La obra como hemos mencionado acontece en el pueblo de Kíllac, cuya única plaza mide trescientos
catorce metros cuadrados y desde donde se puede divisar los dos tipos de construcciones, que
distinguen la casa para los notables y las chozas para los naturales: las primeras con techos de tejas
coloradas cocidas al horno, y las segundas simplemente de paja con alares de palo sin labrar.
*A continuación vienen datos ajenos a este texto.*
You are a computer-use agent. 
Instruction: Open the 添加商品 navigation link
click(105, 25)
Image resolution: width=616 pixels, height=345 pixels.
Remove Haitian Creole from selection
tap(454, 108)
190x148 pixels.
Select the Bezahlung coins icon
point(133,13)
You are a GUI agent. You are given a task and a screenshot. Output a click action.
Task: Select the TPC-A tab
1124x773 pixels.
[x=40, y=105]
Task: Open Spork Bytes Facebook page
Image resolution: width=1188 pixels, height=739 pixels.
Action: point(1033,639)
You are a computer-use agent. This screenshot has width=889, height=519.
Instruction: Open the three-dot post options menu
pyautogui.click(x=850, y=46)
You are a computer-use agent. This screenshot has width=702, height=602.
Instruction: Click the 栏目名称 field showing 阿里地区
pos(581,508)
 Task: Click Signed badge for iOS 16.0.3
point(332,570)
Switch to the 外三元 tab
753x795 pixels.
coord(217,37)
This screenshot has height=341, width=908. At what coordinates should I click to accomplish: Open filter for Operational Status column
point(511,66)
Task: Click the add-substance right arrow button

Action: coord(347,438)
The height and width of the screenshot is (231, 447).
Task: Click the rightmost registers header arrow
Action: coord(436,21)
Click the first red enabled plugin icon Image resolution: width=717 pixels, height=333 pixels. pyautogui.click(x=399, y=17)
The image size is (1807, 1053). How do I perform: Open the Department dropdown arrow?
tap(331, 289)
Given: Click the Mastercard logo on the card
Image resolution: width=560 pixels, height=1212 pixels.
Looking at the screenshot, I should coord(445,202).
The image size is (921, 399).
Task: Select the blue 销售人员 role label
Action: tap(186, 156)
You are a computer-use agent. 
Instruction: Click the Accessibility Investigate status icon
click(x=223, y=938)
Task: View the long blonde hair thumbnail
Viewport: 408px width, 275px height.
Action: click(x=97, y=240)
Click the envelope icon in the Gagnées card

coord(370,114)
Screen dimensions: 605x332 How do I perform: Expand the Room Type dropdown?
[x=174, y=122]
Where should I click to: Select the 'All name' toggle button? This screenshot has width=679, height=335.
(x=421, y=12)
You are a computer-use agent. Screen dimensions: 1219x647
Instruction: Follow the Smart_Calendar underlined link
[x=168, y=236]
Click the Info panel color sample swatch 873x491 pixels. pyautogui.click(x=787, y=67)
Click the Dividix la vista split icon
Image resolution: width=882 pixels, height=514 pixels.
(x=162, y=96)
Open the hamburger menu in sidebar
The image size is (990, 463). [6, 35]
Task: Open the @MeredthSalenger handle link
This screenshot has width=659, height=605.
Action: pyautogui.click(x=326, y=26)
Una mañana, cuando recién se levantaba el sol de su tenebroso lecho, se presentó en casa de Lucía,
esposa de don Fernando Marín, una mujer de unos treinta años llamada Marcela. Era la mujer de
Juan Yupanqui, un indio labrador que se hallaba sumido en la desesperación, pues, aquel día vendría
a su casa el cobrador, que era el mismo que hacía el reparto. Marcela explicó detalladamente a Lucía
cómo se abusaba impunemente del indio de aquella zona: los comerciantes potentados, gentes de
las más acomodadas del lugar, daban un adelanto a los indios que criaban alpacas para luego de un
tiempo cobrarles el adelanto en lana, poniéndole ellos mismos un precio ínfimo al quintal, con lo cual
dejaban al pobre indio en la miseria. El indio que no quería recibir los ignominiosos adelantos, era
forzado a hacerlo, aun cuando muchos de ellos emigraban de sus chozas en las épocas de reparto,
creyendo que así se libraban de recibir aquel dinero adelantado. El cobrador, que era el mismo que
hacía el reparto, allanaba la choza, cuya cerradura endeble no ofrecía la más mínima resistencia y
dejaba sobre el batán el dinero, y sé marchaba en seguida para volver al año siguiente con su
séquito de diez o doce mestizos y cargar con toda la lana que encontraba. Si algún indio se atrevía a
esconder la lana o a protestar, era sometido a torturas que lo convertían en un ser sumiso a los pocos
minutos.. Después de escuchar a Marcela, la mujer de don Fernando le prometió que hablaría con el
cura y con el gobernador quienes también eran partícipes de estos abusos aunque de manera más
eufemística. Establecida desde un año atrás con su esposo, en Kíllac, habitaba, Lucía, la llamada
"Casablanca", donde se había implantado una oficina para administrar la explotación de plata que
hacía la compañía de la cual don Fernando Marín era gerente y accionista principal. Lucia se
entrevistó con el cura Pascual a quien pidió condonara la deuda que Juan Yupanqui tenía con la
iglesia, a raíz de la muerte de su madre, doña Natividad. Cuando ésta murió, el cura les embargó la
cosecha de papas en pago por el entierro y los rezos y, no satisfecho con eso hacía trabajar en la
iglesia desde hacía mucho tiempo a Marcela. La cual ya ni tenía tiempo para atender a sus hijas. El
cura y el gobernador concluyeron la entrevista coincidiendo en "'que la costumbre es ley, y que nadie
nos sacará de nuestras costumbres". Don Sebastián, el gobernador, no tuvo recato alguno en ocultar
las represalias que habría de tomar contra aquel indio que se había atrevido a quejarse y más aún a
buscar intercesor. Lucia se quedó pensando en aquel hombre que insultaba al sacerdocio católico y
en aquel otro, el gobernador, fundido en el molde estrecho del avaro. Juan se mostró escéptico
cuando Marcela le contó su conversación con doña Lucía: “Pobre flor del desierto, Marluca dijo el
indio moviendo la cabeza y tomando a la chiquilla Rosalía que iba a abrazar sus rodillas, tu corazón,
es como los frutos de la penca; se arranca uno. Brota otro sin necesidad de cultivo. ¡Yo soy más viejo
que tú y yo he llorado sin esperanzas! (...) Anda, pues, Marcela, anda, porque hoy de todos modos
vendrá el cobrador, yo lo he soñado, y no nos queda otro recurso contestó el indio en cuyo ánimo
parecía haberse operado una transición notable, bajo el influjo de las palabras de su mujer y la
superstición avivada por su sueño".("Aves sin nido". Literatura Maral. 1977 págs. 14-15).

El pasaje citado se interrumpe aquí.